Since the 9/11 attacks, the United States has endeavored to develop the use of drones to locate, target, and eliminate individuals considered to pose security threats to the country. Although the use of military UAVs was at first kept secret, the U.S. government has acknowledged the use of the program to fight members of Al-Qaeda and other terrorist organizations in conflict zones. According to Keene (2015), the use of armed drones by the U.S. had grown exponentially, by 1200 percent, between 2005 and 2013. By early 2012, the United States’ Pentagon reported being in control of 7,500 drones, representing a third of the entire U.S. military aircraft. Scary as it may seem, this trend is expected to continue, with most people viewing the use of military drones as the future of warfare (Keene, 2015). As technology advances and presents humans with new capabilities, it becomes necessary to adopt new moral standards and rules. The United States holds that the use of drone strikes is legal, effective, and ethical (Keene, 2015). However, the fact that the issue of ethics in drone use in military operations has been examined deeply exemplifies the moral ambiguity surrounding the issue.
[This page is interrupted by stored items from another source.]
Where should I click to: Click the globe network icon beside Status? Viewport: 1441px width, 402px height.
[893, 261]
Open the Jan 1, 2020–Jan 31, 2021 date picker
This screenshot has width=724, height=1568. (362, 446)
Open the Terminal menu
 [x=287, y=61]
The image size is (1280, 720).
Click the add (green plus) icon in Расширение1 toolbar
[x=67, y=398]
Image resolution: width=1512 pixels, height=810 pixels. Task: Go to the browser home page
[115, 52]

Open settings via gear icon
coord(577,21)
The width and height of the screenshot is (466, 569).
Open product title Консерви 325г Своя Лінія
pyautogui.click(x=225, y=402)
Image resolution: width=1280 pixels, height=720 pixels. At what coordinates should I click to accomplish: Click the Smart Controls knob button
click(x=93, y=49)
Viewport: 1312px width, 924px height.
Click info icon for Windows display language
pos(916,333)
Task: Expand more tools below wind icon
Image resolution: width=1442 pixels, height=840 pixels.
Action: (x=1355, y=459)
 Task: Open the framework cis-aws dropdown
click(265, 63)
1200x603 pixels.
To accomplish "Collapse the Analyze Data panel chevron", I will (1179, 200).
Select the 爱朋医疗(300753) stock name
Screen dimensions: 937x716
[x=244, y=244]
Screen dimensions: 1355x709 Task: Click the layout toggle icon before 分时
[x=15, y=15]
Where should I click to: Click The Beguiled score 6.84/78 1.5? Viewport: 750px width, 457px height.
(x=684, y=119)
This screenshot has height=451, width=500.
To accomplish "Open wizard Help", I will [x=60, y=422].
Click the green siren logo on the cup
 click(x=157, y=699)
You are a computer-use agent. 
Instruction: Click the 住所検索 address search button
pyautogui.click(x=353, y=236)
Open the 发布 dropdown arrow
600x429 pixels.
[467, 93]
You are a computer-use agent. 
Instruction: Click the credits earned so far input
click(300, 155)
The traditional military operations are largely guided by the Just War Theory. The theory formally provides the moral justification for war. Typically, the theory is a philosophical tradition fixed in the Western world that primarily seeks to answer to key questions regarding the justification for war; the question of whether the decision to engage in warfare is moral (jus ad bello), and whether the military actions during war engagements are moral (jus in bello) (Wright, 2015). Since the Just War theory concerns itself with violent conflicts, the typical analysis of the morality of military actions reference who should be killed in war. Usually, the distinction is given between combatants and non-combatants where combatants are regarded as military targets while non-combatants not targeted by military operations.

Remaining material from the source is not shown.